The Mitch Warnock Act
Signed by Governor Ducey on May 9, 2019, the Mitch Warnock Act requires all schools (public and charter) statewide to provide suicide prevention training to school personnel who work with students grades 6th through 12th starting in school year 2020-21. Teen Lifeline’s team of master’s-level clinicians provides suicide prevention education that satisfies this requirement for both in-person and virtual classrooms.
Trainings That Comply with the Mitch Warnock Act
Currently, the following trainings apply for the Act’s requirements. Like all of our workshops, Teen Lifeline does not charge for staff time to provide these trainings. However, there may be fees for materials.
This three-hour training program by LivingWorks prepares “helpers” to identify persons with thoughts of suicide and connect them to suicide first aid resources. Participants include anyone who might want to help; minimum age is 15.
This two-day training program by LivingWorks prepares participants to identify and respond effectively to persons considering suicide.
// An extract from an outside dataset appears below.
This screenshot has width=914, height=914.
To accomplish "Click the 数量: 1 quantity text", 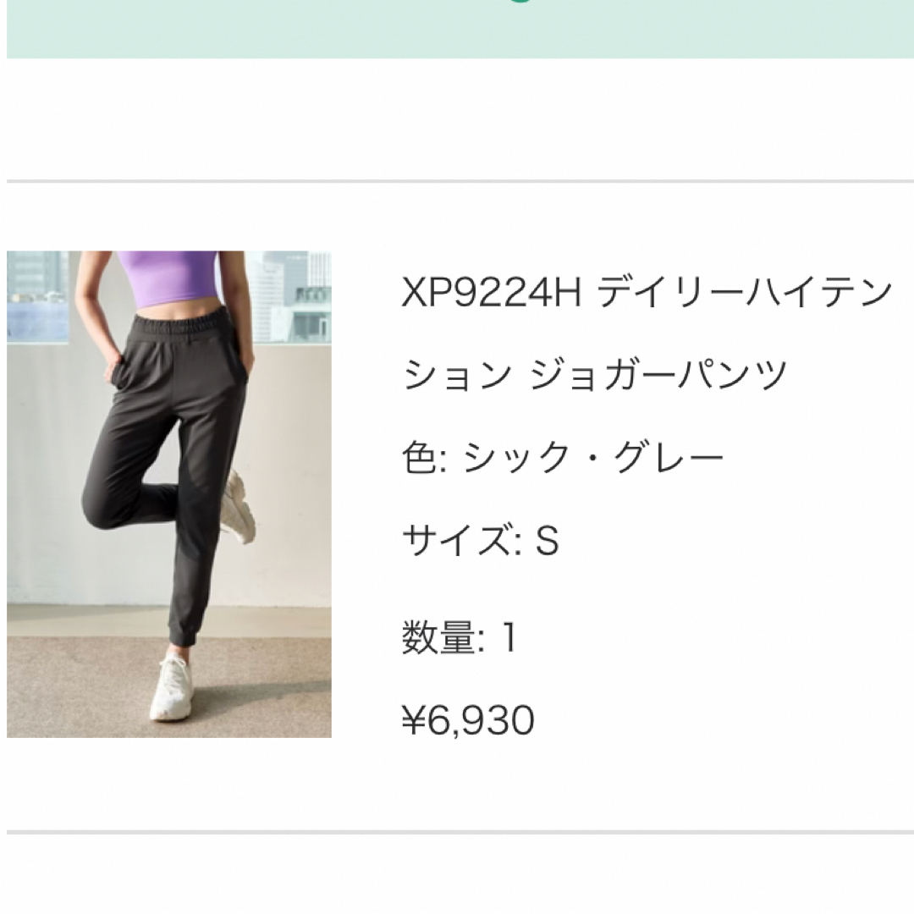I will [460, 637].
Participants include anyone who might want to help; minimum age is 16.
This eight-hour program by the National Council for Behavioral Health introduces common mental health challenges for youth, reviews typical adolescent development, and teaches a 5-step action plan for helping young people in both crisis and non-crisis situations.
This training by the American Foundation for Suicide Prevention aims to increase knowledge of the warning signs of youth suicide, so adults who work with teens are better prepared to identify and refer students who may be at risk.